A: It’s your whole center, your whole equilibrium’s off. It doesn’t just take somebody coming up and hitting me in my chest for it to flare up. It’s any type of movements where I really have to use my upper body. Right now, we’re just trying to get back into running, using regular arm motions, and just getting functional movement down. Once I can get that down, and get that blood flow and the healing, and when the pain is more centrally located to just the sternum, then I think I’ll know: Okay, it’s time to move on, we just have to put something on to protect it, let’s go play football.

Q: Are you confident you’ll be ready for week one?
A: Yes, I’m extremely confident. I had an injury last preseason, unfortunately, it kept me out some time when I was with the Eagles, but I was able to come back week one and have a very productive game. I know how to take mental reps, I know how to stay in shape, and I know how to make sure that I’m on top of the playbook. Obviously, it’s a different scenario; I was with the Eagles for a long time, this scenario is different. I’ve only been with the Bills for a little while, but I want to go out there and prove myself to my teammates, I want them to know that I’m tough, and I want them to know that I’m not the type of guy that wants to miss practice, and just be here for games. I want to be there before that, but I’m extremely confident that I will be ready to play for week one.

Q: It seems like it’s an only encompassing upper body thing in terms of the pain. Would you equate it to a rib injury, where sneezing is annoying, it hurts – That kind of thing?
A: Yes, something like that. There was a funny movie that came out and I didn’t go see it because I was like ‘I don’t want to laugh right now,’ I knew it was going to hurt. It’s something that you have to monitor in that aspect. Breathing has gotten better; the hardest part is sneezing and coughing while no one is coming. For the most part, the regular things in life is getting a little bit easier, and that’s why I’m extremely excited about it.
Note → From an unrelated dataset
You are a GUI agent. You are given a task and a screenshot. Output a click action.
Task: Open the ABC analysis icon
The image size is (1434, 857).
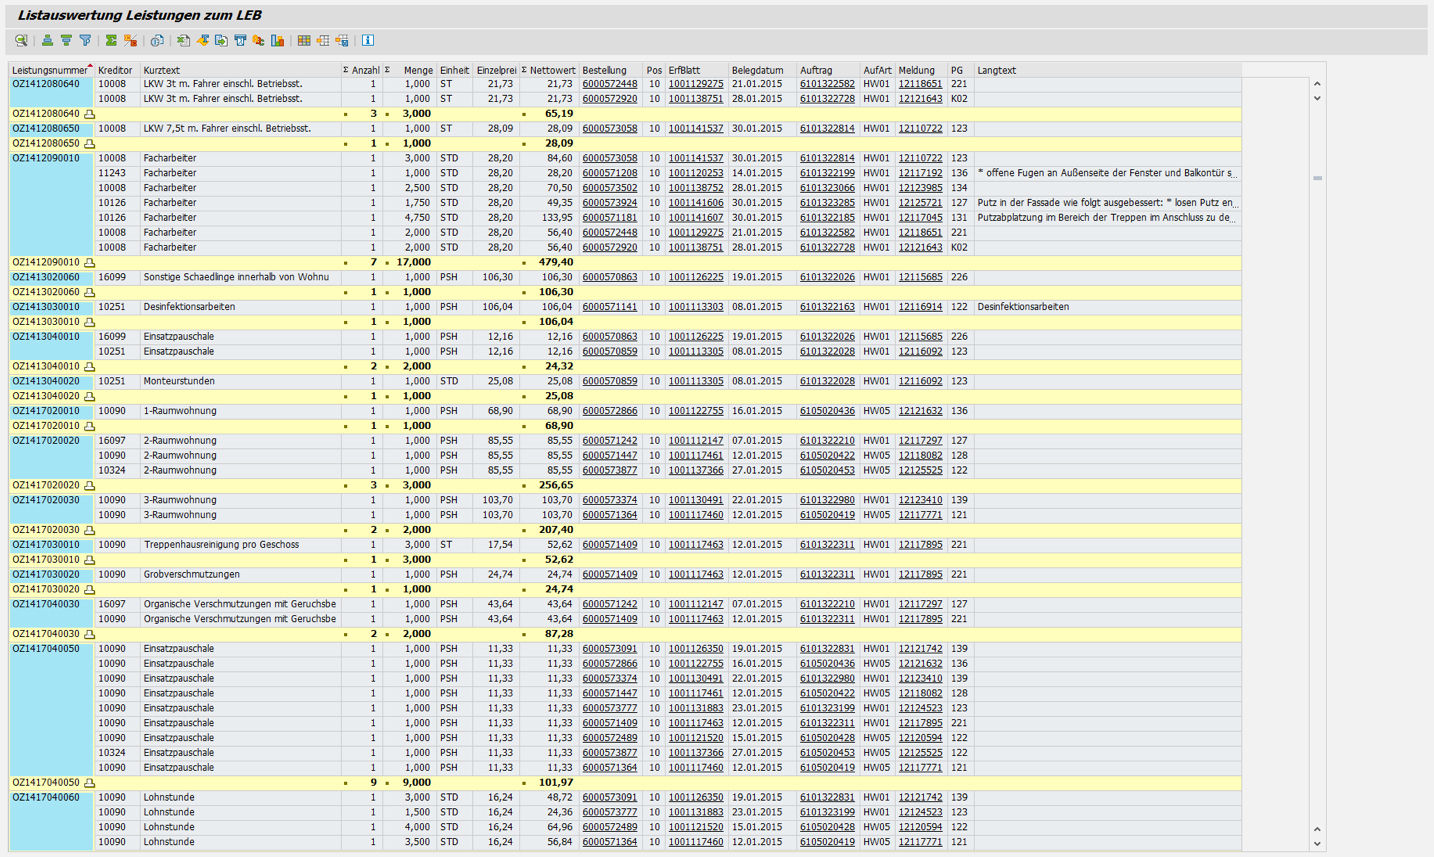[x=259, y=41]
Q: Where are you with the playbook?
A: I’m on top of the playbook. It’s very similar to the offense I ran – West Coast, it’s just different verbiage. We’ll use different terms to say the same play, but I can kind of crossover. Also, having Tyrod [Taylor] here is huge, he knows the whole offense; He’s extremely intelligent, so on plays we’re running fast ball or we’re just getting up the line and going two-minute, sometimes he looks at me and gives me a signal if I don’t know the whole play – He’d say ‘hey, you got this,’ now I can play fast. Having the help of a good quarterback too, also is going to aid me along this process. For the most part, I’m picking up the playbook pretty well.

Q: Leaving Philly, the guys took you out for dinner that night. Have the emotions of that worn off?
A: I don’t think some of those emotions ever wear off, and you kind of don’t want them to because it means that it was something real. Those are real friends that I had, I don’t think the frustration or the sense of being upset didn’t come from knowing I got traded. It’s a business, you know that when you come in, but when you have real relationships with guys, you make real friendships, that’s going to be hard to leave. I get used to seeing Trey Burton every day, I get used to seeing Carson Wentz every day, hanging out and talking about everything but football. Not only does football get taken away with them, but also getting to have that comradery is hard. We were really good friends. It’s something that I had to get over and move on from. At the same time, I call those guys all the time, I’m still in their GroupMe, still texting them and wishing them luck on the season.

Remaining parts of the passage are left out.